- Pixel coordinate grounding data:
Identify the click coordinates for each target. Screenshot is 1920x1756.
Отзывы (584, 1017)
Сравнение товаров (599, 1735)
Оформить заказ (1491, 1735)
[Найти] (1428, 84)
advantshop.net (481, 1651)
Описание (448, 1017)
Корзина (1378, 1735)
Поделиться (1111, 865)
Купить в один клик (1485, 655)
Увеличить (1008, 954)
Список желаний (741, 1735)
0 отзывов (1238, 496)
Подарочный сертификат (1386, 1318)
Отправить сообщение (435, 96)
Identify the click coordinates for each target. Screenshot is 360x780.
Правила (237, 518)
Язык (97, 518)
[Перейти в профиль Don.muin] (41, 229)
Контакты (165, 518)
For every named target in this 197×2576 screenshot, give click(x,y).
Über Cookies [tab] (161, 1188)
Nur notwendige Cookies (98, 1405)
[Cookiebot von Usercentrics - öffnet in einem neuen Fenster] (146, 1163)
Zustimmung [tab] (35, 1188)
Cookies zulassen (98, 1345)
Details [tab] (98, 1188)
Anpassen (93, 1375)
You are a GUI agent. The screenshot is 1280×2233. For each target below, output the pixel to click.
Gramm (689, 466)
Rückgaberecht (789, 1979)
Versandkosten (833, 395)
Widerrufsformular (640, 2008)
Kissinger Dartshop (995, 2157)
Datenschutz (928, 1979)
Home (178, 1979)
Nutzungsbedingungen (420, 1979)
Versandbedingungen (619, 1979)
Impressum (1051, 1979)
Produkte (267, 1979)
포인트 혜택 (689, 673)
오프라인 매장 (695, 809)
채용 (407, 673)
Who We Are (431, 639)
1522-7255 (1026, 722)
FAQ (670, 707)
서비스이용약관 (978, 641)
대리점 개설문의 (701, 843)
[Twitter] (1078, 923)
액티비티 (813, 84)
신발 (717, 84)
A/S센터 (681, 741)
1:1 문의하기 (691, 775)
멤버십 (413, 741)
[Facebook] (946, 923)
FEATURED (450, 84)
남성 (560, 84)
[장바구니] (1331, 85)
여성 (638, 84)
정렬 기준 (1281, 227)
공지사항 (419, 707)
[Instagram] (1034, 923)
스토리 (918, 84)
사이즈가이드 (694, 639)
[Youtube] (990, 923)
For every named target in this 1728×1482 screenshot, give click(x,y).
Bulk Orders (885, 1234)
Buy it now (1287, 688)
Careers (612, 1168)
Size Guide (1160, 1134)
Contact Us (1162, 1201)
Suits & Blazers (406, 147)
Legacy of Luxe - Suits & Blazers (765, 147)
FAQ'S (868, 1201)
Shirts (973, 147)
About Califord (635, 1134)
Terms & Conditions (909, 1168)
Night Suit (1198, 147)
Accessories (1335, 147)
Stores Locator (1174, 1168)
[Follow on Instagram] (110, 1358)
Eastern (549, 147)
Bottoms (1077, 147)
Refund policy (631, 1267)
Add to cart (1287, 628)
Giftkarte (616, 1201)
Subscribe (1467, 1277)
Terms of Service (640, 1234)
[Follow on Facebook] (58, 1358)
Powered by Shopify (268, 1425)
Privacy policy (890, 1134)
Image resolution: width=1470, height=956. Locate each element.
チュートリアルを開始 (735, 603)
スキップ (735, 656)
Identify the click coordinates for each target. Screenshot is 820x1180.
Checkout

- Exercise aim:
Reproduce the lines of the entries above exactly, but only from the line containing "Subscribe (1467, 1277)" through the final line.

- Problem solution:
Subscribe (1467, 1277)
Terms of Service (640, 1234)
[Follow on Facebook] (58, 1358)
Powered by Shopify (268, 1425)
Privacy policy (890, 1134)
Image resolution: width=1470, height=956. Locate each element.
チュートリアルを開始 (735, 603)
スキップ (735, 656)
Identify the click coordinates for each target. Screenshot is 820x1180.
Checkout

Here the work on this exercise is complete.